İspanya AB dönem başkanlığını devralıyor
İspanya, 23 Temmuz'da yapılacak erken genel seçim ve Ukrayna-Rusya savaşının yarattığı belirsizliklerin gölgesinde, 1 Temmuz'dan itibaren Avrupa Birliği (AB) dönem başkanlığını üstlenecek.
İspanya Dışişleri Bakanı Jose Manuel Albares, İsveç'in ardından 1 Temmuz'dan itibaren altı ay boyunca İspanya'nın üstleneceği AB dönem başkanlığı sürecindeki hedefleri "Avrupa daha yakın" başlığıyla kamuoyuyla paylaştı.
Albares, konuşmasında özellikle Ukrayna-Rusya savaşına vurgu yaparak, "Rusya'nın Ukrayna'ya karşı savaşı, değerlerimizi ve ilkelerimizi tehlikeye atıyor. Ukrayna'yı destekleyerek, otoriterlik ve dışlama gibi başka bir model karşısında çoğulculuğu ve çeşitliliği destekliyoruz." dedi.
Savaş döneminde AB'nin vatandaşlarına daha yakın olması gerektiğini ve 27 üye ülkenin birlik içinde hareket etme zorunluluğu bulunduğunu aktaran Albares, İspanya'nın dönem başkanlığı sürecinde Ukrayna gibi aday ülkelerin katılım sürecini ilerletmek istediğini söyledi.

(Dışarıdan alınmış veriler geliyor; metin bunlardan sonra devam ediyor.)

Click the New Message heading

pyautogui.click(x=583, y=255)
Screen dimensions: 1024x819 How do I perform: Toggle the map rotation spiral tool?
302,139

Albares, AB dönem başkanlığında, İspanya'nın dört önceliğini, "Stratejik ve kendi kendine yeterlilik açısından AB'nin yeniden endüstrileşmesinin sağlanması, ekolojik ve çevresel geçişin hızlandırılması, sosyal ve ekonomik adaletin artırılması, barış, istikrar ve kalkınmaya öncelik veren kurallara dayalı bir ulusal düzeni savunmak için siyasi birliğin güçlendirilmesi." şeklinde sıraladı.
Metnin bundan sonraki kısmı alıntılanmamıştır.